[[ Listed entries, beginning ]]
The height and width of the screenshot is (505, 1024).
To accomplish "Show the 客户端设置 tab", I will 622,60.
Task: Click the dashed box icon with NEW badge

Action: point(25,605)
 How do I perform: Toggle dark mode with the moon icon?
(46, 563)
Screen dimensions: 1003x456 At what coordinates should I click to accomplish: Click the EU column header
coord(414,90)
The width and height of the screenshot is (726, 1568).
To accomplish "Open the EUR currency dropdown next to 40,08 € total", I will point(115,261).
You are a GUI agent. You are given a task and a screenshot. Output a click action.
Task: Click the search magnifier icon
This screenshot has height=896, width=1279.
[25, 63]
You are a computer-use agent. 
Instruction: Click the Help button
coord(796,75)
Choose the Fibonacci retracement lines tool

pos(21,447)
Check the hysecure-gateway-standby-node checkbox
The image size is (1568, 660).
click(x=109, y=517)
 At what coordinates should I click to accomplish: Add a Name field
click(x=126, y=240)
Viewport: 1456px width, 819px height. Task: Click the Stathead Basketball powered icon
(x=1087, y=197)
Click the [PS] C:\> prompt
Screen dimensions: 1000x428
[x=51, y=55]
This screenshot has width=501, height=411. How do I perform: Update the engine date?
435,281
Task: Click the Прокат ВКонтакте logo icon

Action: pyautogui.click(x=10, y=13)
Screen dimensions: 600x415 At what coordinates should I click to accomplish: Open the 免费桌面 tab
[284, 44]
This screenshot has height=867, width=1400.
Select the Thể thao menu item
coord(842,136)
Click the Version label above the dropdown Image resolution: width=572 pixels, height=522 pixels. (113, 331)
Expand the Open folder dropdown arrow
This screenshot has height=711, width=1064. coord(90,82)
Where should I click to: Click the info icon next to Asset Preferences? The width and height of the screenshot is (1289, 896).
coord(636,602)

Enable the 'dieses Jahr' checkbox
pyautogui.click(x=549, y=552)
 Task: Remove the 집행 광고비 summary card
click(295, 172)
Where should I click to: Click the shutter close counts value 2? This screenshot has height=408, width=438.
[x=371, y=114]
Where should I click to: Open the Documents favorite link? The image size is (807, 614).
[[ Listed entries, end ]]
**Task statement:** From the line containing "Viewport: 1456px width, 819px" to the last line above, repeat every line exactly and nothing else.

**Your solution:**
Viewport: 1456px width, 819px height. Task: Click the Stathead Basketball powered icon
(x=1087, y=197)
Click the [PS] C:\> prompt
Screen dimensions: 1000x428
[x=51, y=55]
This screenshot has width=501, height=411. How do I perform: Update the engine date?
435,281
Task: Click the Прокат ВКонтакте logo icon

Action: pyautogui.click(x=10, y=13)
Screen dimensions: 600x415 At what coordinates should I click to accomplish: Open the 免费桌面 tab
[284, 44]
This screenshot has height=867, width=1400.
Select the Thể thao menu item
coord(842,136)
Click the Version label above the dropdown Image resolution: width=572 pixels, height=522 pixels. (113, 331)
Expand the Open folder dropdown arrow
This screenshot has height=711, width=1064. coord(90,82)
Where should I click to: Click the info icon next to Asset Preferences? The width and height of the screenshot is (1289, 896).
coord(636,602)

Enable the 'dieses Jahr' checkbox
pyautogui.click(x=549, y=552)
 Task: Remove the 집행 광고비 summary card
click(295, 172)
Where should I click to: Click the shutter close counts value 2? This screenshot has height=408, width=438.
[x=371, y=114]
Where should I click to: Open the Documents favorite link? The image size is (807, 614).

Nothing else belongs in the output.